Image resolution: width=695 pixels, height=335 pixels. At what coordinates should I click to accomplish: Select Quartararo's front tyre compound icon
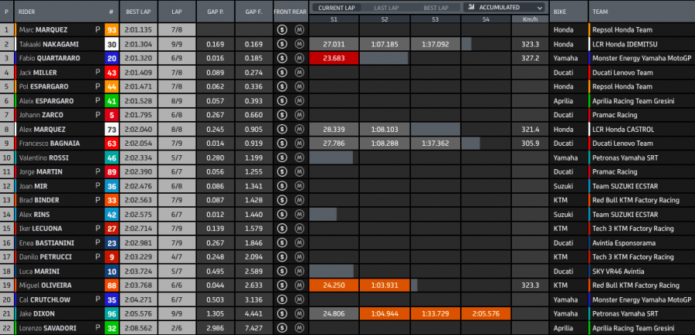pyautogui.click(x=283, y=59)
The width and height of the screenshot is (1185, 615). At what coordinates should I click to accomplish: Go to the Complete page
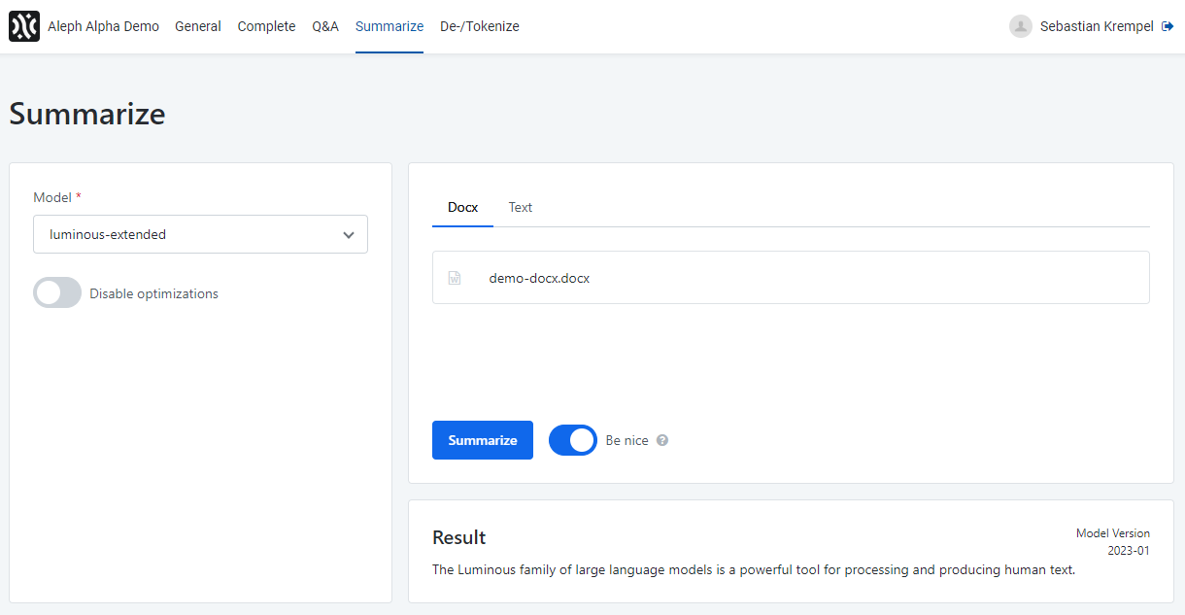pos(266,26)
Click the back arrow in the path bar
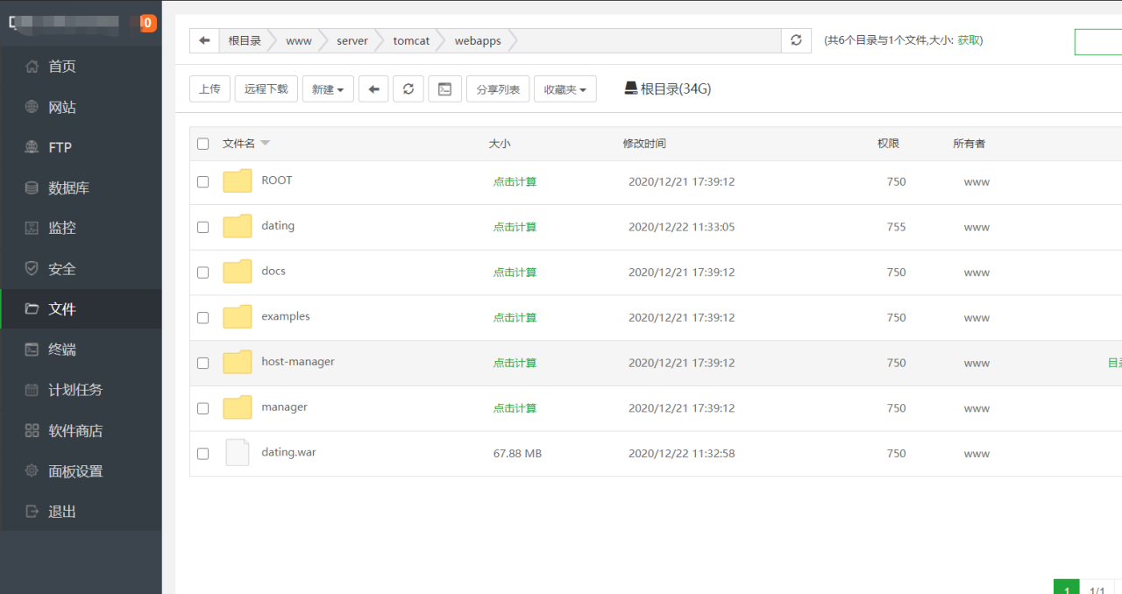Screen dimensions: 1122x594 point(204,40)
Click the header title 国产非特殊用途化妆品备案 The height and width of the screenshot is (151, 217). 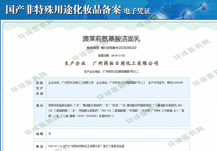coord(63,10)
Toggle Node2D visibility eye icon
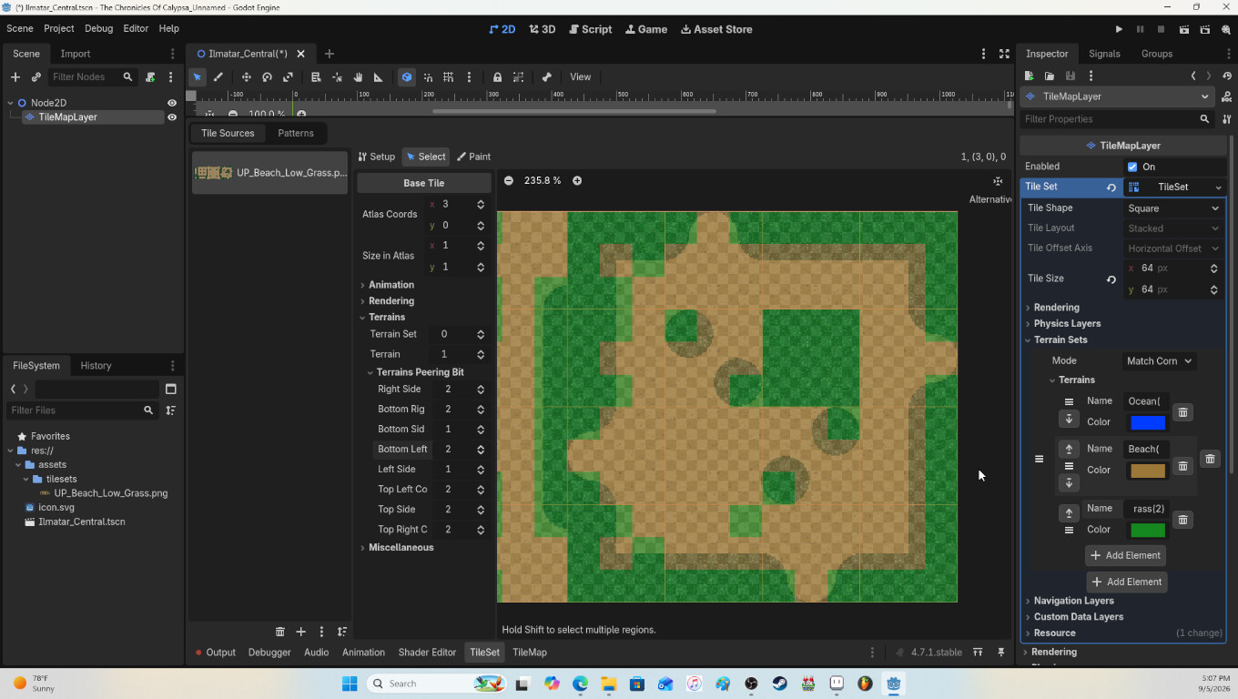Screen dimensions: 1238x699 pos(172,103)
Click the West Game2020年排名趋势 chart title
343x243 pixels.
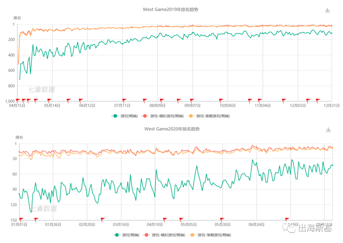point(172,129)
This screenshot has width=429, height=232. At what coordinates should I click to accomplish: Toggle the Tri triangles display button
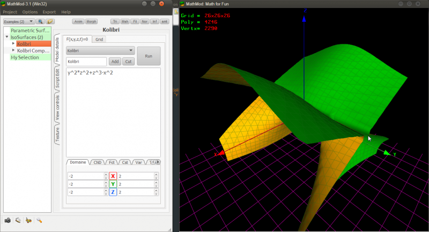[115, 21]
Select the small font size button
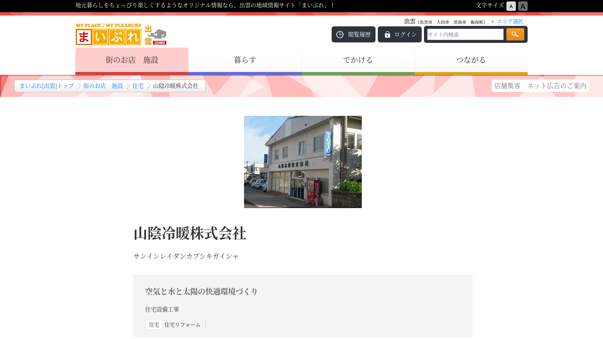 [511, 6]
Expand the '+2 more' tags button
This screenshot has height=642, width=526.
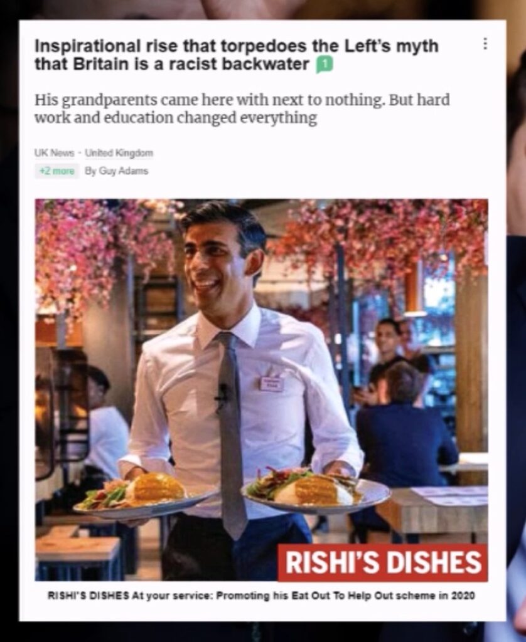click(x=57, y=171)
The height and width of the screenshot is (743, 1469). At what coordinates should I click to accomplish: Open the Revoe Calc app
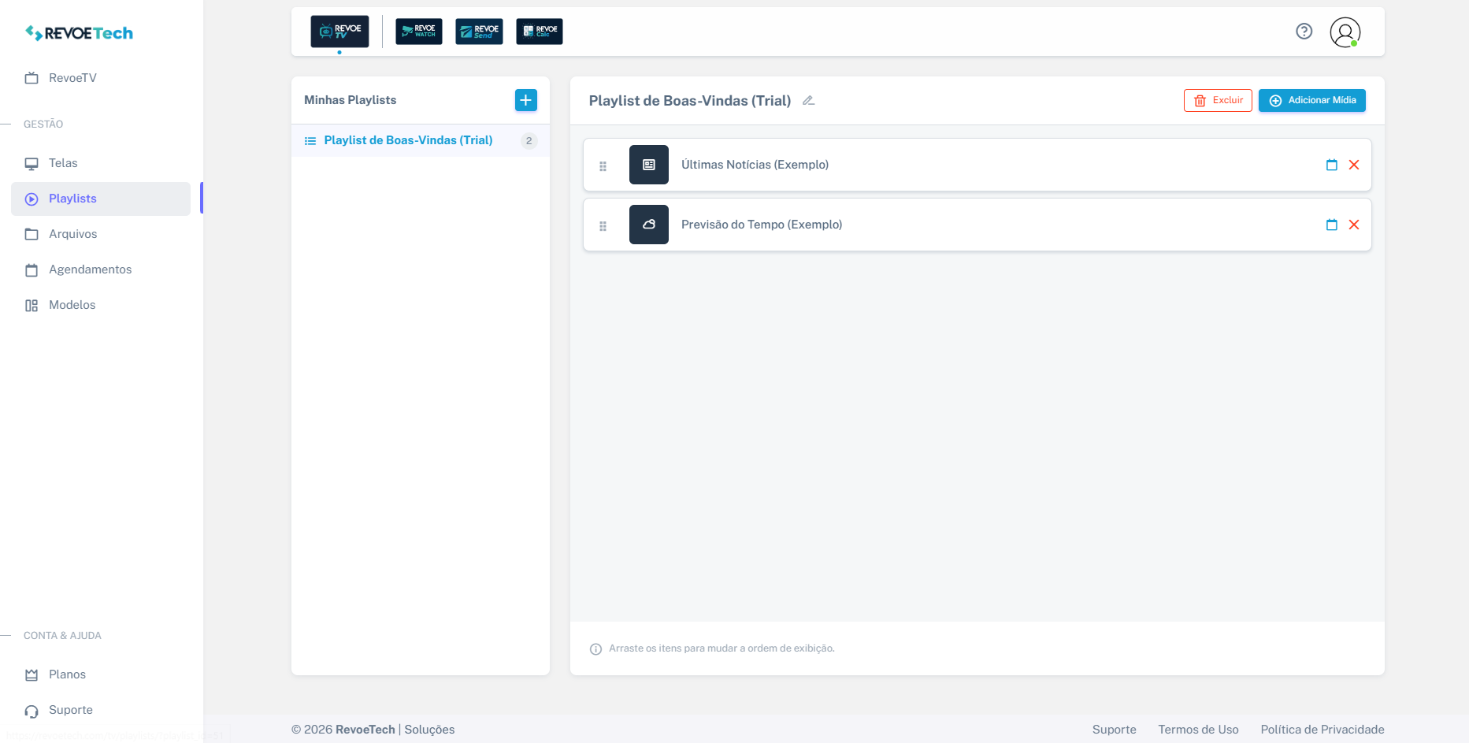click(540, 32)
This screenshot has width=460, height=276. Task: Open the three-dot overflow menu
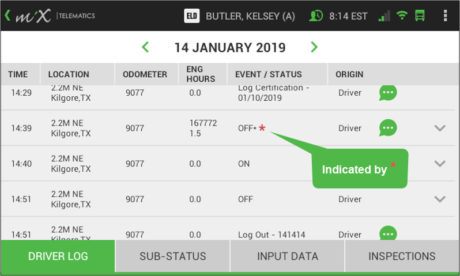coord(445,16)
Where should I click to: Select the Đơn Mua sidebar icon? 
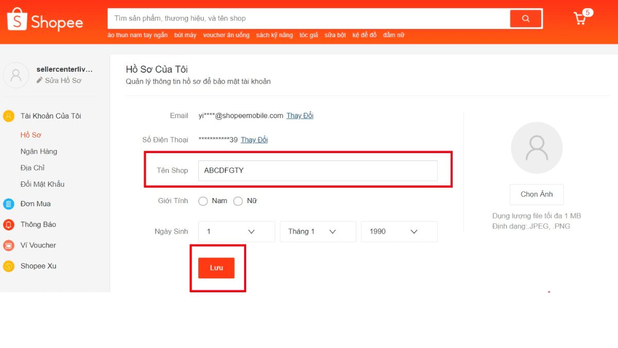(x=8, y=204)
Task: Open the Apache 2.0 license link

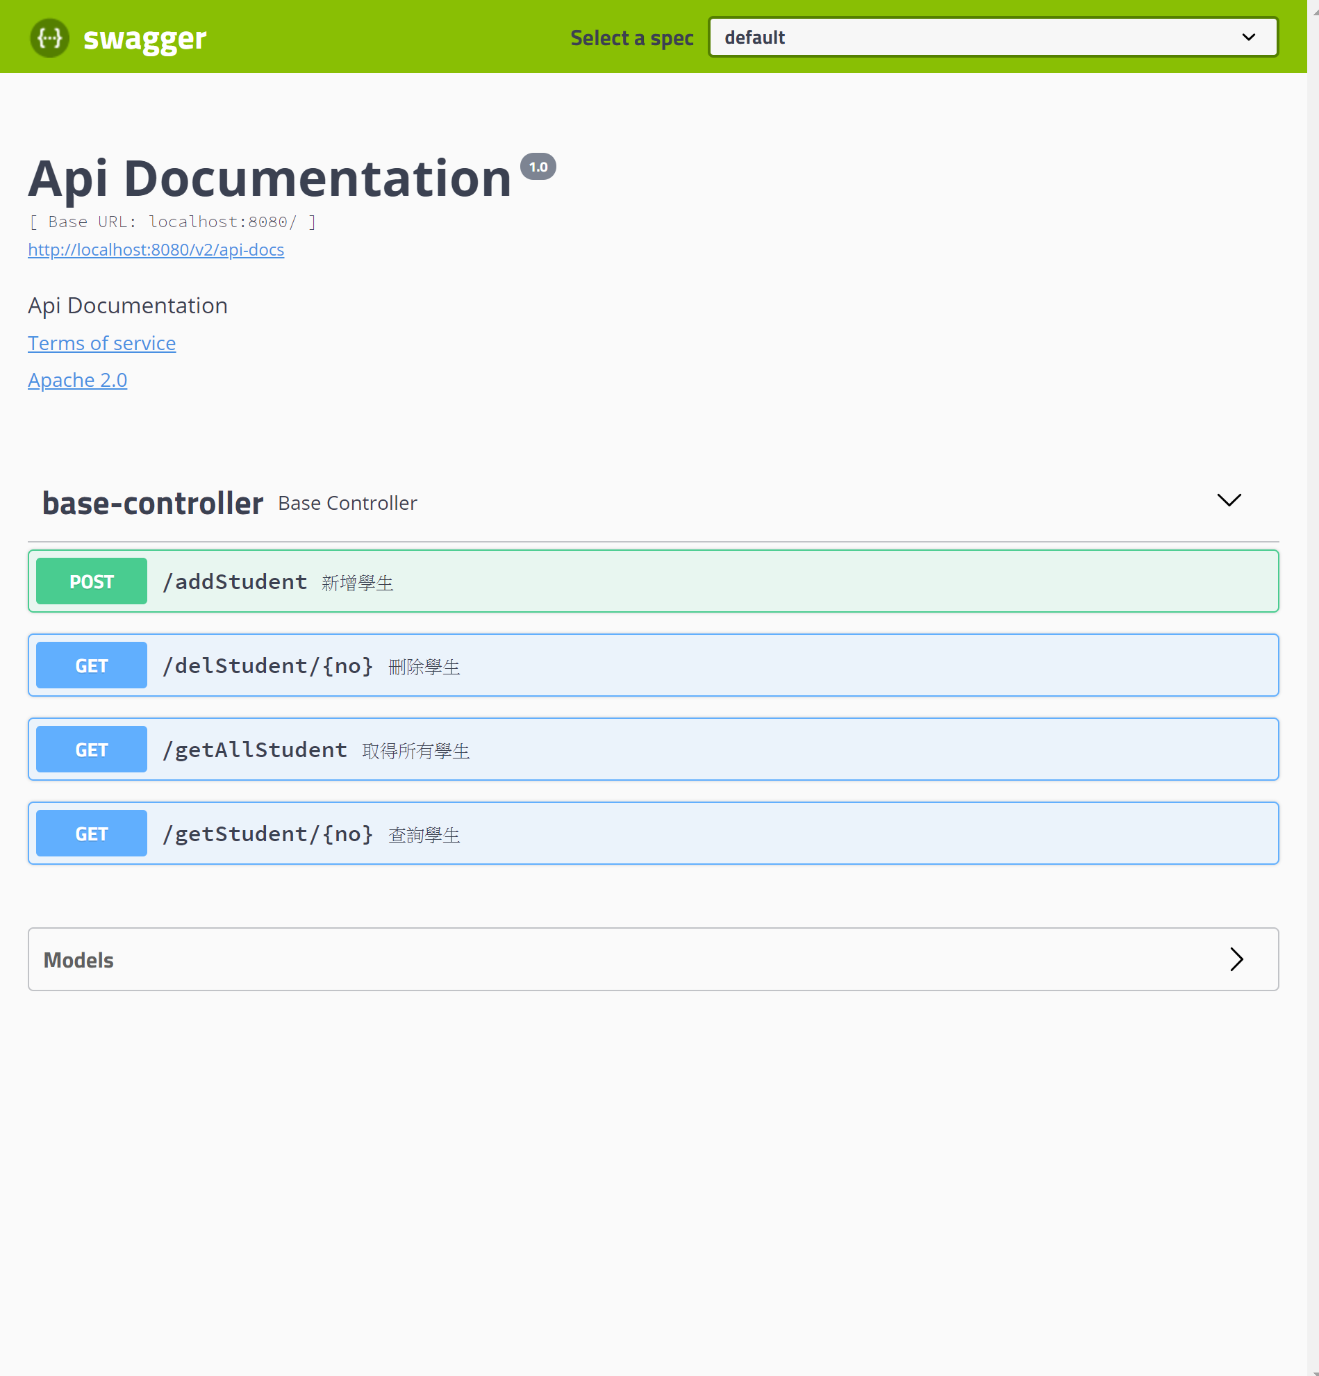Action: pyautogui.click(x=77, y=380)
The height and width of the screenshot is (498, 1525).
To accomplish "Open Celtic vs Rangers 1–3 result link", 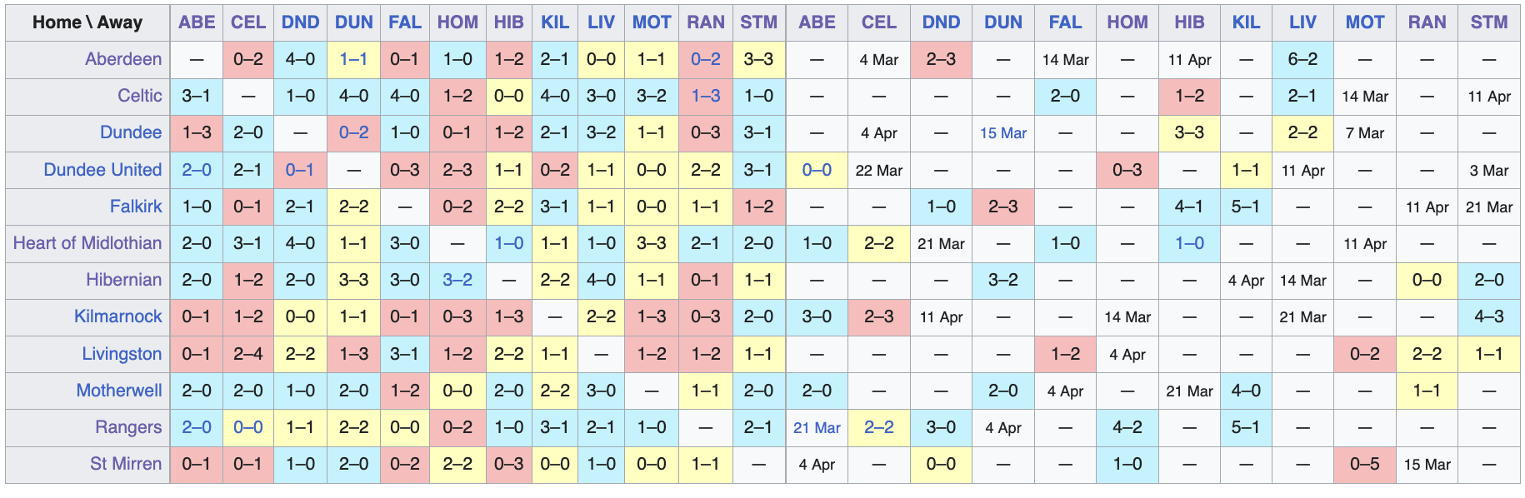I will [705, 96].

____________________

How many lines of the records above contain the word "icon", matching case exactly? Reply with the number alone.

3